Highway to (Climate) Hell…

Highway to (Climate) hell…
… und wie sich Stimmen in der Wissenschaft mehren, die hier Einhalt gebieten wollen.

Wohl jeder kennt den legendären Song von AC/DC aus dem Jahre 1979 und wir alle werden auch täglich förmlich bombardiert (und abgestumpft) mit Botschaften über „Klimahöllenfahrten“ in die Zukunft. Der Generalsekretär der UNO sagte: „Wir sind auf dem Highway zur Klimahölle!“ Und weiter:

“Wir kämpfen den Kampf unseres Lebens – und sind dabei zu verlieren“.

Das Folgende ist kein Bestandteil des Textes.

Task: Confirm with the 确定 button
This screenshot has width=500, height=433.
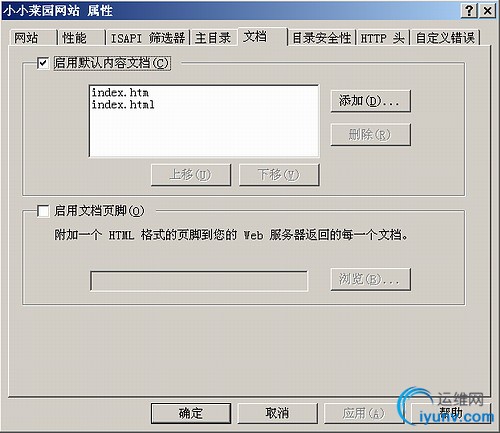Action: point(191,413)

Wie kommt er darauf? Als Beispiel für die „Grundlage“ solche Fantasien sei hier ein Wissenschaftler erwähnt, Stefan Rahmstorf, mit einer Schrift aus dem Jahre 2022. Er schreibt in der Zusammenfassung zu einer 3 Grad wärmeren Welt:

„Doch ziemlich sicher wäre diese Erde voller Schrecken für die Menschen, die sie erleben müssten. Wetterchaos mit tödlichen Hitzewellen, verheerenden Monsterstürmen und anhaltenden verbreiteten Dürren, die weltweite Hungerkrisen auslösen könnten. Steigende Meeresspiegel, die unsere Küsten verwüsten. Umkippende Ökosysteme, verheerendes Artensterben, brennende und verdorrende Wälder, versauerte Ozeane. Failed States, riesige Menschenzahlen auf der Flucht.“

Er gibt zu, dass das dystopisch klingt und fährt fort mit dem Brustton der Überzeugung:

„Aber es ist wahrscheinlich.“

Wie wahrscheinlich? Und wie wahrscheinlich sind 3°C globale Erwärmung? Und wie wahrscheinlich die Auswirkungen? Keine Angabe von ihm dazu und daher die Frage: Ist die Angstmache berechtigt? Solche Äußerungen von Wissenschaftlern (Rahmstorf ist zwar recht extrem drauf, aber nicht allein. Der Guardian zitiert: “I expect a semi-dystopian future with substantial pain and suffering for the people of the global south”) sind es, die nach wie vor die „große Politik“ und viele Medien beeinflussen, und die wiederum große Teile der Öffentlichkeit.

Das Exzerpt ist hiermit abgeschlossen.